Stored data entries:
****************

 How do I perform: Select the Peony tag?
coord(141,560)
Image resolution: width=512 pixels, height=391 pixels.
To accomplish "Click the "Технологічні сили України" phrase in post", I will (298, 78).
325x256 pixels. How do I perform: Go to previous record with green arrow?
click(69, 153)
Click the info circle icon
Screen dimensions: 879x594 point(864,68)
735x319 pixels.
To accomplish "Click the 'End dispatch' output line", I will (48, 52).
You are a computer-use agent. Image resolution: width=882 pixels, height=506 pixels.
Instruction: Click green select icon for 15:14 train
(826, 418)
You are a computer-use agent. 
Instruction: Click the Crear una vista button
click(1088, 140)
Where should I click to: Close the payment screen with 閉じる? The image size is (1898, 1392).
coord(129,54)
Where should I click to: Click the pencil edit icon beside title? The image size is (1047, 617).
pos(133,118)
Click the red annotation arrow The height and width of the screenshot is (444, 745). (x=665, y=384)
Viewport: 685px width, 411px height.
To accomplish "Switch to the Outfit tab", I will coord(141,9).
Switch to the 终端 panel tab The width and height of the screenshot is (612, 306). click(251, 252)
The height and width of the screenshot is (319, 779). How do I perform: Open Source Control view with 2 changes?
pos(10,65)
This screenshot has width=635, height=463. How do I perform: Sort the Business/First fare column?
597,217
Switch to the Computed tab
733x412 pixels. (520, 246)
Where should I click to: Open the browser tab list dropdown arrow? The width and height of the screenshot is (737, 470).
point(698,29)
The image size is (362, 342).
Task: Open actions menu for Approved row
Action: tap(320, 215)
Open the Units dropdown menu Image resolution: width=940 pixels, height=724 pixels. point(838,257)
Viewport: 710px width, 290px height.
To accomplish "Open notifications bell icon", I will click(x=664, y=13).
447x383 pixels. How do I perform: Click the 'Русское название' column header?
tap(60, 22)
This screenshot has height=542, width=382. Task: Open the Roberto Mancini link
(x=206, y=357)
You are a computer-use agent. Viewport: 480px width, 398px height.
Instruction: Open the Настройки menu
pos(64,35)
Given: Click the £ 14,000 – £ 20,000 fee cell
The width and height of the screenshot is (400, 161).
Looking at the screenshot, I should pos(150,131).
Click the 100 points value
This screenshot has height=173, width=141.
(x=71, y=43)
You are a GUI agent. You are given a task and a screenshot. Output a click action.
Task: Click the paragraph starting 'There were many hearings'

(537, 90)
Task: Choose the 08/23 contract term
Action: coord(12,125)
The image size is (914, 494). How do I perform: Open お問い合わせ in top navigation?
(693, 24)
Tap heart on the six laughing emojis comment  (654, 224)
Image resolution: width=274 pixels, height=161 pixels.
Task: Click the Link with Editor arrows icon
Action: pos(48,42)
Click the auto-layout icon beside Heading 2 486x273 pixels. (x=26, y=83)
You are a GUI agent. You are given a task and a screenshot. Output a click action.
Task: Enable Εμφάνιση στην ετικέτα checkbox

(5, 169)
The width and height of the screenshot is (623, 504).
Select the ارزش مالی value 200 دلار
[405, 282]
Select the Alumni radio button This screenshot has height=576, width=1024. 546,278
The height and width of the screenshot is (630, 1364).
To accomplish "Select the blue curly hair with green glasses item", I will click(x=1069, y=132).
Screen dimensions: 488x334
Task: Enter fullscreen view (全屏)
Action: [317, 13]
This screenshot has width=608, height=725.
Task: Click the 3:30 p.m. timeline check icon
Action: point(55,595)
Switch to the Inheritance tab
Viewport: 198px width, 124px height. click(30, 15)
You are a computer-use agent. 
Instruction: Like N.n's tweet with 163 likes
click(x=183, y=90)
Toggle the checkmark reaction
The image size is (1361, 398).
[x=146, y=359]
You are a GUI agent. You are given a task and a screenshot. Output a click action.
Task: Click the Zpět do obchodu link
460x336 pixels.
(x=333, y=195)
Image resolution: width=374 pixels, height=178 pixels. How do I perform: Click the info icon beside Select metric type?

****************

* _TASK REQUIREMENTS_:
Give back the whole of the data above, exactly as written.

* _REPLY_:
 How do I perform: Select the Peony tag?
coord(141,560)
Image resolution: width=512 pixels, height=391 pixels.
To accomplish "Click the "Технологічні сили України" phrase in post", I will (298, 78).
325x256 pixels. How do I perform: Go to previous record with green arrow?
click(69, 153)
Click the info circle icon
Screen dimensions: 879x594 point(864,68)
735x319 pixels.
To accomplish "Click the 'End dispatch' output line", I will (48, 52).
You are a computer-use agent. Image resolution: width=882 pixels, height=506 pixels.
Instruction: Click green select icon for 15:14 train
(826, 418)
You are a computer-use agent. 
Instruction: Click the Crear una vista button
click(1088, 140)
Where should I click to: Close the payment screen with 閉じる? The image size is (1898, 1392).
coord(129,54)
Where should I click to: Click the pencil edit icon beside title? The image size is (1047, 617).
pos(133,118)
Click the red annotation arrow The height and width of the screenshot is (444, 745). (x=665, y=384)
Viewport: 685px width, 411px height.
To accomplish "Switch to the Outfit tab", I will coord(141,9).
Switch to the 终端 panel tab The width and height of the screenshot is (612, 306). click(251, 252)
The height and width of the screenshot is (319, 779). How do I perform: Open Source Control view with 2 changes?
pos(10,65)
This screenshot has width=635, height=463. How do I perform: Sort the Business/First fare column?
597,217
Switch to the Computed tab
733x412 pixels. (520, 246)
Where should I click to: Open the browser tab list dropdown arrow? The width and height of the screenshot is (737, 470).
point(698,29)
The image size is (362, 342).
Task: Open actions menu for Approved row
Action: tap(320, 215)
Open the Units dropdown menu Image resolution: width=940 pixels, height=724 pixels. point(838,257)
Viewport: 710px width, 290px height.
To accomplish "Open notifications bell icon", I will click(x=664, y=13).
447x383 pixels. How do I perform: Click the 'Русское название' column header?
tap(60, 22)
This screenshot has height=542, width=382. Task: Open the Roberto Mancini link
(x=206, y=357)
You are a computer-use agent. Viewport: 480px width, 398px height.
Instruction: Open the Настройки menu
pos(64,35)
Given: Click the £ 14,000 – £ 20,000 fee cell
The width and height of the screenshot is (400, 161).
Looking at the screenshot, I should pos(150,131).
Click the 100 points value
This screenshot has height=173, width=141.
(x=71, y=43)
You are a GUI agent. You are given a task and a screenshot. Output a click action.
Task: Click the paragraph starting 'There were many hearings'

(537, 90)
Task: Choose the 08/23 contract term
Action: coord(12,125)
The image size is (914, 494). How do I perform: Open お問い合わせ in top navigation?
(693, 24)
Tap heart on the six laughing emojis comment  (654, 224)
Image resolution: width=274 pixels, height=161 pixels.
Task: Click the Link with Editor arrows icon
Action: pos(48,42)
Click the auto-layout icon beside Heading 2 486x273 pixels. (x=26, y=83)
You are a GUI agent. You are given a task and a screenshot. Output a click action.
Task: Enable Εμφάνιση στην ετικέτα checkbox

(5, 169)
The width and height of the screenshot is (623, 504).
Select the ارزش مالی value 200 دلار
[405, 282]
Select the Alumni radio button This screenshot has height=576, width=1024. 546,278
The height and width of the screenshot is (630, 1364).
To accomplish "Select the blue curly hair with green glasses item", I will click(x=1069, y=132).
Screen dimensions: 488x334
Task: Enter fullscreen view (全屏)
Action: [317, 13]
This screenshot has width=608, height=725.
Task: Click the 3:30 p.m. timeline check icon
Action: point(55,595)
Switch to the Inheritance tab
Viewport: 198px width, 124px height. click(30, 15)
You are a computer-use agent. 
Instruction: Like N.n's tweet with 163 likes
click(x=183, y=90)
Toggle the checkmark reaction
The image size is (1361, 398).
[x=146, y=359]
You are a GUI agent. You are given a task and a screenshot. Output a click action.
Task: Click the Zpět do obchodu link
460x336 pixels.
(x=333, y=195)
Image resolution: width=374 pixels, height=178 pixels. How do I perform: Click the info icon beside Select metric type?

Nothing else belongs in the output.